Before and after Cu2+ removal, the cells of Azotobacter nigricans NEWG-1 were analyzed using Fourier transform infrared spectroscopy to detect the functional groups present in the cells. With KBr pellets, the bacterial cells were implemented. The FTIR spectra of Azotobacter nigricans NEWG-1 were measured in the range between 400 and 4000 cm−1 using Thermo Fisher Nicolete IS10, “USA spectrophotometer at Spectral Analyses Unit, Faculty of Science, Mansoura University, Mansoura, Egypt”.

SEM investigation

To evaluate removal of the Cu2+ and to examine the surface of bacterial cells, dry cells of Azotobacter nigricans NEWG-1 (before and after removal of the Cu2+) were gold-coated and examined at various magnifications using SEM “scanning electron microscope, JEOL TEM-2100 attached to a CCD camera at an accelerating voltage of 200 kV at Central Laboratory, Electron Microscope Unit, Faculty of Agriculture, Mansoura University, Mansoura, Egypt”.

EDS evaluation

Energy-dispersive X-ray analysis was performed by means of JEOL TEM-2100 connected to a CCD camera at an accelerating voltage of 200 kV at Central Laboratory, Electron Microscope Unit, Faculty of Agriculture, Mansoura University, Mansoura, Egypt.

Cells immobilization

4 g sodium alginate dissolved into 100 mL of distilled water with continuous stirring for 30 min at 60 °C to prepare the solution of 4 percent sodium alginate69. Following cooling, the sterile sodium alginate gel was supplied with Azotobacter nigricans NEWG-1 cells of 105 CFU/mL from 72 h grown vegetative cells with stirring for 5 min at room temperature.

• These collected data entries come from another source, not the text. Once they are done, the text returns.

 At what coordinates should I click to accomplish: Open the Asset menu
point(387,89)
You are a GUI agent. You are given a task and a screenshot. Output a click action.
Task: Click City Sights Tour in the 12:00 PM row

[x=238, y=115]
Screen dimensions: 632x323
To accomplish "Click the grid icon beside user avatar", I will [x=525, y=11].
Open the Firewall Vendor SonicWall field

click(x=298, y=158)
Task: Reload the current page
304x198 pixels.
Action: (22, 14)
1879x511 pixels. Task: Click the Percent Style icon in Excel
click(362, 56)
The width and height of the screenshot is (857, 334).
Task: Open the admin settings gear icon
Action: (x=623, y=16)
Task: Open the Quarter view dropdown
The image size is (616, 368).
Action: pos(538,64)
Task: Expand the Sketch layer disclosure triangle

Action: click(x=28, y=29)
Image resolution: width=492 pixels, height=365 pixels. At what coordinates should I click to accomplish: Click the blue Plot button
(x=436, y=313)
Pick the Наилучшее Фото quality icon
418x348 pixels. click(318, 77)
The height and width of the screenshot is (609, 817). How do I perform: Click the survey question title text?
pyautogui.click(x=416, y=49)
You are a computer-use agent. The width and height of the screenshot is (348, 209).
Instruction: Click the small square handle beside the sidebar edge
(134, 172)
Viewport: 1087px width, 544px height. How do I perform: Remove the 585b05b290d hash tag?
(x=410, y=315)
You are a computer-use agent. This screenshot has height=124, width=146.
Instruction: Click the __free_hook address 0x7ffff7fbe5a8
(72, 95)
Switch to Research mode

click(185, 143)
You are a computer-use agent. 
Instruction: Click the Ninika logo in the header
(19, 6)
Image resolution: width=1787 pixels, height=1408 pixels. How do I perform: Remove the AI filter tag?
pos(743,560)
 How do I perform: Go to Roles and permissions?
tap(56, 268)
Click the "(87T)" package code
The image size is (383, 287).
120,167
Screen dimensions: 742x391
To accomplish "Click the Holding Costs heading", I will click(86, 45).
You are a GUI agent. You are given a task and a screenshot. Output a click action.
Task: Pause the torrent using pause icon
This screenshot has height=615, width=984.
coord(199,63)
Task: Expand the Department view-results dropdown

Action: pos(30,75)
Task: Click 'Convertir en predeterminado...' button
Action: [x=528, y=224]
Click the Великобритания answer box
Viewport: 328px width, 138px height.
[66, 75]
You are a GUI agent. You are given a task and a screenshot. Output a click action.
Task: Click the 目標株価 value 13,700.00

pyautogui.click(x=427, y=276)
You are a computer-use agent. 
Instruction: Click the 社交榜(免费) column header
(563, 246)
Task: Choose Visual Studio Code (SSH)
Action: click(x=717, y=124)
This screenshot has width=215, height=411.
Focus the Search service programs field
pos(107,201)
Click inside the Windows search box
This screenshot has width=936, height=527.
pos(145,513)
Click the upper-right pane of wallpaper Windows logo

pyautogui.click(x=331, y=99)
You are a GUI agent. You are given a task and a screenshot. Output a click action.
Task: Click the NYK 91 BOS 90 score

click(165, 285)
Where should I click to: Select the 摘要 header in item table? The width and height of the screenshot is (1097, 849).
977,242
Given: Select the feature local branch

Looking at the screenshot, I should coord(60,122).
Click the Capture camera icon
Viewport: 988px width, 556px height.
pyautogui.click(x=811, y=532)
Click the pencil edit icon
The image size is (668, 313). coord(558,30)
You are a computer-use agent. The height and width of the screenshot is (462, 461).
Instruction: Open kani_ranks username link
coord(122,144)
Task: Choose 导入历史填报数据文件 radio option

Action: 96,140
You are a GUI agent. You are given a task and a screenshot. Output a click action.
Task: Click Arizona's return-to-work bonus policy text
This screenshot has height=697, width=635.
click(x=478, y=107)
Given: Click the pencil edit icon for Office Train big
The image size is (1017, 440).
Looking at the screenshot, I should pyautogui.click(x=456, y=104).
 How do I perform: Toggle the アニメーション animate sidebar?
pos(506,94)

The beads with a diameter of 1.5 ± 0.2 mm were produced by adding drop-wise of the alginate-bacterial biomass combination into a cold sterile solution of 2.5% CaCl2 through 3 mL syringe with gentle stirring at room temperature to make spheres. The resulting beads were washed several times with sterilized distilled water in order to remove any residues of CaCl2 from the surface of the beads and then stored at 4 °C overnight in distilled water for stabilization and hardness of the beads. Similarly, sodium alginate beads were prepared without incorporating bacterial biomass and applied as control. Separating funnel experiment was conducted to determine the efficiency of the alginate-bacterial beads to remove the metal ions. The Simax glass separating funnel was packed with the alginate-bacterial beads, a metal solution has been added (200 mg/L). Samples (5 mL) were collected regularly (every 30 min) from the separating funnel effluent at a flow rate of 3 mL/min. the collected fractions were analyzed with the Atomic Absorption Spectrophotometer (AAS) (Buck scientific 210 VGP, Inc.). The difference of the metal solution concentration prior and after adsorption determined the biosorption capacity of metal ions by the bacterial cells.

Conclusion

Azotobacter nigricans NEWG-1 showed high efficacy in copper removal (80.56%) after 6 h, encouraging the application of such bacterium according the proposed procedure to remove copper ions from similar natural aqueous polluted-solutions. Ultimately, offering an effective and eco-friendly procedure for the eradication of copper ions from wastewater.